» YOUR TASK: From the LibriVox post, pull out everything from "Let's get this" down to "(1862 – 1922)", word for word.

Let's get this party moving with something that adequately fits the weather here right now (though hopefully not the weather in July!)

• The link you copied from the uploader to your file: http://upload.librivox.org/share/uploads/rg/8thanniversary_christmascheer_cd.mp3
• Name of your story: "Eight Brand New Bits" of Christmas Cheer
• Author (birth year - death year): John Kendrick Bangs (1862 – 1922)

» SOURCE EXCERPT:
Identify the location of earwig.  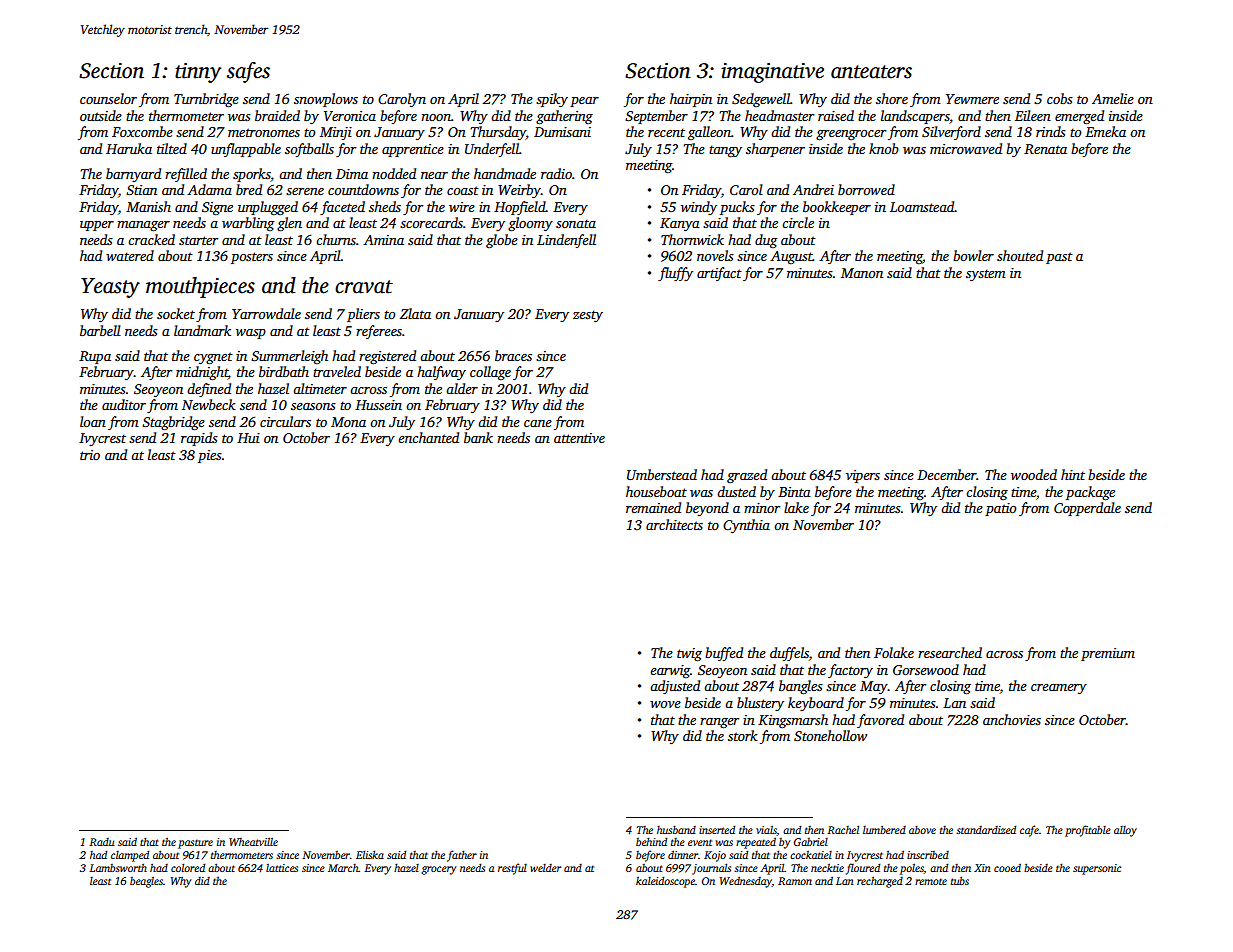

» SOLVED EXERCISE:
Let's get this party moving with something that adequately fits the weather here right now (though hopefully not the weather in July!)

• The link you copied from the uploader to your file: http://upload.librivox.org/share/uploads/rg/8thanniversary_christmascheer_cd.mp3
• Name of your story: "Eight Brand New Bits" of Christmas Cheer
• Author (birth year - death year): John Kendrick Bangs (1862 – 1922)